Il se passe parfois des choses surprenantes. Pas aussi surprenantes que ce qu'on peut lire dans ce Mémoires sous médocs, mais tout de même. Figurez-vous qu'en l'espace de quelques jours, j'ai conseillé ce livre à pas moins de quatre personnes. Et alors, me direz-vous ?Je parle souvent bouquins, je m'enquiers régulièrement des lectures des uns et des autres, et il n'est pas rare que l'évocation de tel ou tel titre m'entraîne sur des discussions où je ne peux m'empêcher de finir par une de ces phrases : « lis(ez)-le, tu (vous) vas (allez) te (vous) régaler ». Donc, qu'y a t-il eu de si surprenant cette fois-ci, à conseiller un livre à peine terminé ?
Je ne l'ai pas terminé. Je sais, je sais. Gonflé le BiblioMan(u), devez-vous penser. Il s'en est pété les chevilles à force de s'imaginer le sauveur des âmes en panne de lecture, alors que, franchement, c'est pas les bouquins qui manquent.

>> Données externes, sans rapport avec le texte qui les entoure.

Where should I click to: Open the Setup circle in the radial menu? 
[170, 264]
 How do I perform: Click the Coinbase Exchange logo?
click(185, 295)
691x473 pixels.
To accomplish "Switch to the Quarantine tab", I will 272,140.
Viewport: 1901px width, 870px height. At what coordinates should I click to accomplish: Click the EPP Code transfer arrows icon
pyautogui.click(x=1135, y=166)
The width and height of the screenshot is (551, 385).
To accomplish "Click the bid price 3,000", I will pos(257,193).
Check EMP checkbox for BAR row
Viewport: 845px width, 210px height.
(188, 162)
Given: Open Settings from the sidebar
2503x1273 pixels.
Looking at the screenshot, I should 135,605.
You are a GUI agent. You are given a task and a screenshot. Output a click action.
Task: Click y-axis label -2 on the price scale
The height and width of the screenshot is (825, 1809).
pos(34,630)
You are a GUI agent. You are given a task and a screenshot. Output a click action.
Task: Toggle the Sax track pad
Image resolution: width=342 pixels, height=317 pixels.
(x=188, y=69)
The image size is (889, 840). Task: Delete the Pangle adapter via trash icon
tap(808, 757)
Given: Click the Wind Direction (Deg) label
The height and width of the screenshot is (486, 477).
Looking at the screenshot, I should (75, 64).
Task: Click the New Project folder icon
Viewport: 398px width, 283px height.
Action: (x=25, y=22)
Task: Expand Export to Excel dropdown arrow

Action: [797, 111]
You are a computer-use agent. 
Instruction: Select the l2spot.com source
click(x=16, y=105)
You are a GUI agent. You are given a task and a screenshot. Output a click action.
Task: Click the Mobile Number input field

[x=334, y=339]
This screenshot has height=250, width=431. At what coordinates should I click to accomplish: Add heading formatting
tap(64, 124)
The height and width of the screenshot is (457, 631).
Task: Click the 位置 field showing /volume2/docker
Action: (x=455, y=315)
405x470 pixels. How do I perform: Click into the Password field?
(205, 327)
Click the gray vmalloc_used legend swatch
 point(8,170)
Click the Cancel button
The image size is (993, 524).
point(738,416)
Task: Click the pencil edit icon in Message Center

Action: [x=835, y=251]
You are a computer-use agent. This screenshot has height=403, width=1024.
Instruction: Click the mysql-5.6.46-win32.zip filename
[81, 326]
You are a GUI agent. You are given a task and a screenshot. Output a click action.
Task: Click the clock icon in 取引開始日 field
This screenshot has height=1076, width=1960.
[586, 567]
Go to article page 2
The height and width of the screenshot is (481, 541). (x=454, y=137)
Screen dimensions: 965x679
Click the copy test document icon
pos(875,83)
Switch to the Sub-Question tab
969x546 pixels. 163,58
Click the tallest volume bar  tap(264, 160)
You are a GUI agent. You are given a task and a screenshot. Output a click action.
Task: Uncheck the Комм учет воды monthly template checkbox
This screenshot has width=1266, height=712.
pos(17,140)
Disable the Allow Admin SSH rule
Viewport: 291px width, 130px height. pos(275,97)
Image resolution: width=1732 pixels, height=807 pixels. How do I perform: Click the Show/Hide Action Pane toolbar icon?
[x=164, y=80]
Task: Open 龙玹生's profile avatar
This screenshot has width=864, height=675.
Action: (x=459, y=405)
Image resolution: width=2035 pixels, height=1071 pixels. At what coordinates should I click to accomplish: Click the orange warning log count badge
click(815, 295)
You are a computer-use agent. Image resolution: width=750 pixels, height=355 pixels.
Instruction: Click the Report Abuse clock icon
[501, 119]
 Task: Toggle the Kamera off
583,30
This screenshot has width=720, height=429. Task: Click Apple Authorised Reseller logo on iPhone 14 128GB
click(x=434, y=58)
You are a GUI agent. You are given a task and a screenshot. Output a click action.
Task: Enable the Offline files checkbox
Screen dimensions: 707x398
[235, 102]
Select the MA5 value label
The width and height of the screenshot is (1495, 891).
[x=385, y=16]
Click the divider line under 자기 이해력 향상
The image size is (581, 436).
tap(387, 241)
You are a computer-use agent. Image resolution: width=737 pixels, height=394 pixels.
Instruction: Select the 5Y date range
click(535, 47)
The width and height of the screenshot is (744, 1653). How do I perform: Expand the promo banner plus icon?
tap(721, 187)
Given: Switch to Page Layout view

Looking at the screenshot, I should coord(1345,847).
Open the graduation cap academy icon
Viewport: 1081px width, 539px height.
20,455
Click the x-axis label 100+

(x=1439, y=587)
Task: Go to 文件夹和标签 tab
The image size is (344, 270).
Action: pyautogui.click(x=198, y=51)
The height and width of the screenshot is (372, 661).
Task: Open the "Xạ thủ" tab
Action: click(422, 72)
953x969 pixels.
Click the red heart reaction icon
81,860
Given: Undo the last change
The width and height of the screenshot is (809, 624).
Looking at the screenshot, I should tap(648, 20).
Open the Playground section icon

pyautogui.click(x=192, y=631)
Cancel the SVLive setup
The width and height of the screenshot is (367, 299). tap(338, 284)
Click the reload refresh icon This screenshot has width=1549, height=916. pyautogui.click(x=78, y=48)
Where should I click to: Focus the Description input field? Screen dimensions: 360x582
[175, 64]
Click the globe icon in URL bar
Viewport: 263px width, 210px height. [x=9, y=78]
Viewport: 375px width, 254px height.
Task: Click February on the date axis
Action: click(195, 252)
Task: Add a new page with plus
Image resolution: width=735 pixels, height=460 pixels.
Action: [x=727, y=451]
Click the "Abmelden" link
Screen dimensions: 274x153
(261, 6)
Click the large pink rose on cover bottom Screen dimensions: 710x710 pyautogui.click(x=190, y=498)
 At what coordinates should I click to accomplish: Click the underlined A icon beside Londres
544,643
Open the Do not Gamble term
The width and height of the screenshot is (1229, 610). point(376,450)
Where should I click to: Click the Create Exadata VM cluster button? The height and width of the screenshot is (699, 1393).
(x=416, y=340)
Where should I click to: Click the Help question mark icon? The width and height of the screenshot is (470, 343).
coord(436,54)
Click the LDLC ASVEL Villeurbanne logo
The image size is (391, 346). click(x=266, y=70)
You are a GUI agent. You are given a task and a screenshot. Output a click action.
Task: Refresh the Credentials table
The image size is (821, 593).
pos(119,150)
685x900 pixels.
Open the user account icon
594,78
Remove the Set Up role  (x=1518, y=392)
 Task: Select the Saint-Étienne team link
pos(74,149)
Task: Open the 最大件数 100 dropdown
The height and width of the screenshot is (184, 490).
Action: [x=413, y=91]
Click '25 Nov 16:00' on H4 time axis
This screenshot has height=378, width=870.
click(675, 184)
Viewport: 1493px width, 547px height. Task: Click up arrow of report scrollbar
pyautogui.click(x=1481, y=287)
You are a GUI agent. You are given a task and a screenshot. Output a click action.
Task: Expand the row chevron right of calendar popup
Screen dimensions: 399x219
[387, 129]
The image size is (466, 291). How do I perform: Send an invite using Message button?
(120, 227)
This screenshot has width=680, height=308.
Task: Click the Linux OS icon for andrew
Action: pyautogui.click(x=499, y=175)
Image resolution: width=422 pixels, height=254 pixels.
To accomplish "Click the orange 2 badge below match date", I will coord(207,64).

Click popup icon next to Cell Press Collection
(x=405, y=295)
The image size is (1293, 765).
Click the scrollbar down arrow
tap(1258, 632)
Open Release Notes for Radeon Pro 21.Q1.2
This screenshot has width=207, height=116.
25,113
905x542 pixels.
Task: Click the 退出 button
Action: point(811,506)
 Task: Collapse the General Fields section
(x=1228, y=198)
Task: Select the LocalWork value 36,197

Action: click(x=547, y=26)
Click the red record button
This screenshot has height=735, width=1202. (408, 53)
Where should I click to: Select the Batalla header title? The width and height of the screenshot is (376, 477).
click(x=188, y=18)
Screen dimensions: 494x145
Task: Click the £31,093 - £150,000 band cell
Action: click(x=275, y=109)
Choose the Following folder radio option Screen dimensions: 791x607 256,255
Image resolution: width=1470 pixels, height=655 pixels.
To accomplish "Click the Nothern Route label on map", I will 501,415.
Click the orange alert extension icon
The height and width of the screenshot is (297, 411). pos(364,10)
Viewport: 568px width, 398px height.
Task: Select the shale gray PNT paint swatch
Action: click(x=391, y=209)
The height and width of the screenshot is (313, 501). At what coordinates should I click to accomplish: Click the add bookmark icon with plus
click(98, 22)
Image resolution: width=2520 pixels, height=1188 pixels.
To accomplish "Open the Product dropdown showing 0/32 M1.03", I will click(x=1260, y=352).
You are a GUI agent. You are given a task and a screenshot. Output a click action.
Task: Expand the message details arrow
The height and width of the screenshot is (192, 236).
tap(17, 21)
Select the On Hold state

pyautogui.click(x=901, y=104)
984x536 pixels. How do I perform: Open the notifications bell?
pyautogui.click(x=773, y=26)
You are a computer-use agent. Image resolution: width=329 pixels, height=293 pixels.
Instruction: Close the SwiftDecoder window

Touché par le syndrome de l'ego de l'auteur de critique et celui de super-héros. Un mélange si explosif que vous vous demandez si vous faites bon de lire ces lignes; On ne sait jamais, ça pourrait être contagieux.
Alors ? Qu'en est-il de cette bizarrerie ?
Mémoires sous médocs, c'est l'histoire de Will, un étudiant mal dans sa peau dont la situation familiale n'est pas au beau fixe et qui, du coup, carbure aux antidépresseurs. Armé de son fidèle ordinateur portable Spunky, il raconte sur le web la quête insensée et complètement folle dans laquelle il s'est lancé, où sous l'influence des médicaments, il doit faire face au SI, le syndrome de l'information, ô combien mortel, et lutter contre un Dr Bones qui, c'est sûr, lui veut du mal.
Alors oui, je n'ai pas terminé le livre. Et oui, je l'ai conseillé. Pour la démarche entreprise par Tom Grimes. Il joue en effet de l'absurde pour parvenir à ses fins : à travers les situations les plus improbables et les plus rocambolesques, il dresse la satire d'un monde lui-même absurde où l'information à outrance gangrène le jugement autant que peut le faire l'industrie pharmaceutique avec ses médicaments déshumanisants. Absurde aussi l'hyperconsommation dans laquelle on se noie les uns et les autres, emportés malgré nous par son courant ravageur, à même de nous faire perdre tout sens moral si l'on n'y prend pas garde. Des sujets d'actualité, on le voit, sur lesquels il ne fait pourtant pas de mal de rire un peu.
Tom Grimes semble en tout cas s'être bien amusé à écrire ce livre. Les titres des chapitres sont des pépites d'humour à eux tout seuls, et les dialogues entre Will et Spunky sont tout simplement irrésistibles. Mais voilà, je fais partie de ceux qui ont du mal à s'accrocher quand on quitte le plancher des vaches trop longtemps, et c'est bien le cas de le dire, ce roman là, malgré toutes ses qualités, m'a bel et bien désarçonné. Tout le temps de ma lecture (la moitié du livre), je me suis dit que ceux appréciant Philip K. Dick ou, dans un registre plus proche et bien barré lui aussi, Chuck Pahlaniuk – on fait pire comme référence, non ? - je me suis dis, donc, que ceux-là y trouveraient leur compte. Il s'avère que j'en ai quelques uns autour de moi, alors...
Mémoires sous médocs, Tom Grimes, traduit de l'anglais (Etats-Unis) par Patrice Carrer, Fayard (Fayard noir), 349 p.